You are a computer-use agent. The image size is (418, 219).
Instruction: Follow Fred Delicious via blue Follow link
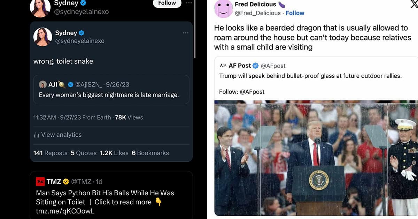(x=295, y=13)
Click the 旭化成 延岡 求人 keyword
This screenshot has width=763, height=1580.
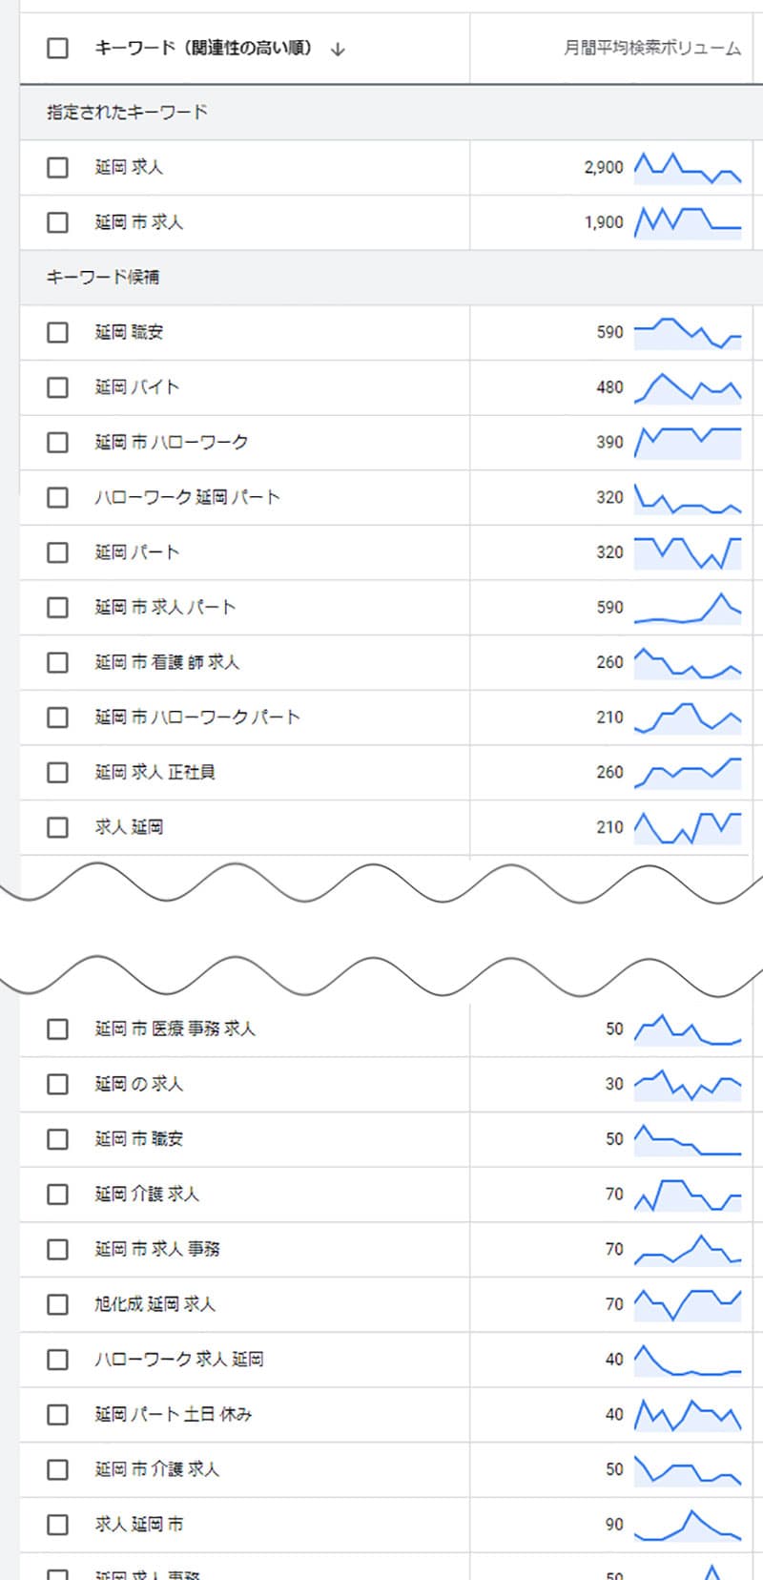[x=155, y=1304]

──────

▶ _Exercise aim_: Count the lines of the listing above that contain the string "This".

▶ _Solved exercise_: 1